=== Section Start ===
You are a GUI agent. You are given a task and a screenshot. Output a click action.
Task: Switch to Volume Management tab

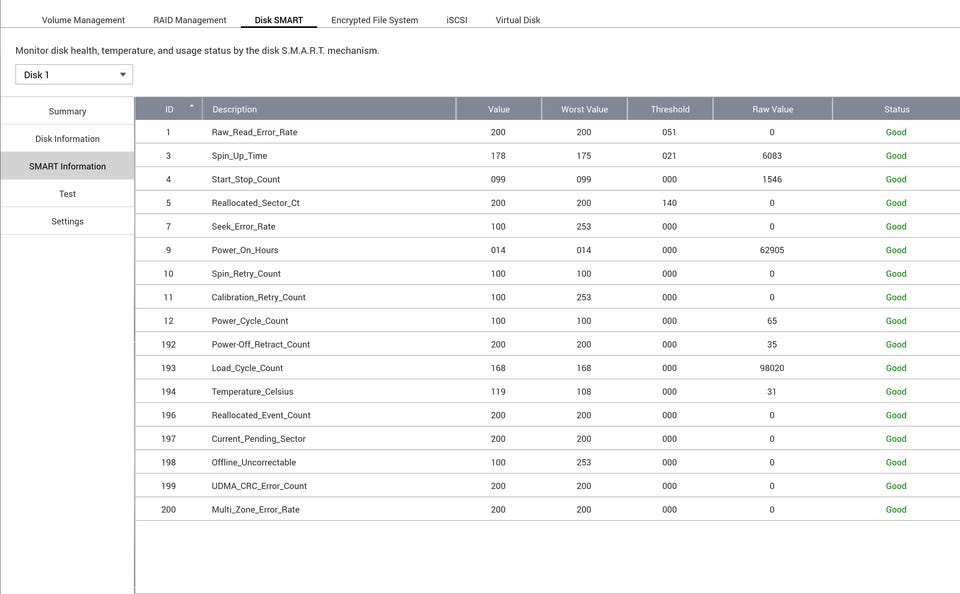coord(83,20)
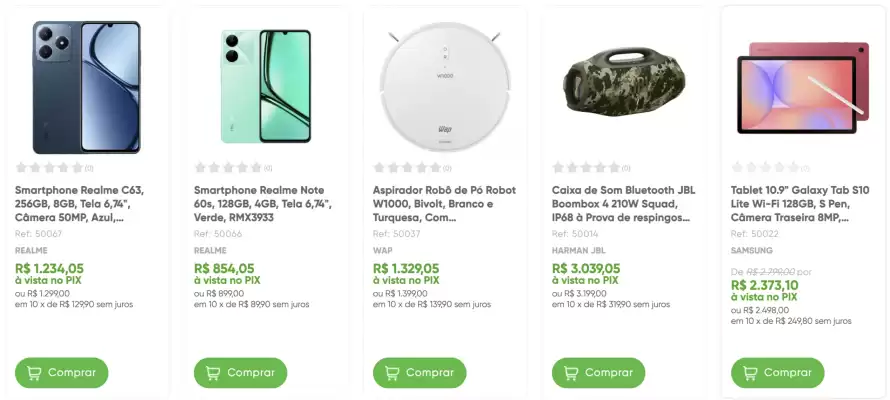Screen dimensions: 890x400
Task: Click cart icon on Robot W1000 Comprar button
Action: click(393, 373)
=== Section End ===
TASK TO CARRY OUT: Omit the pictures and reproduce the records above exactly.

TASK RESPONSE:
You are a GUI agent. You are given a task and a screenshot. Output a click action.
Task: Switch to Volume Management tab

coord(83,20)
Screen dimensions: 890x400
Task: Click cart icon on Robot W1000 Comprar button
Action: click(393, 373)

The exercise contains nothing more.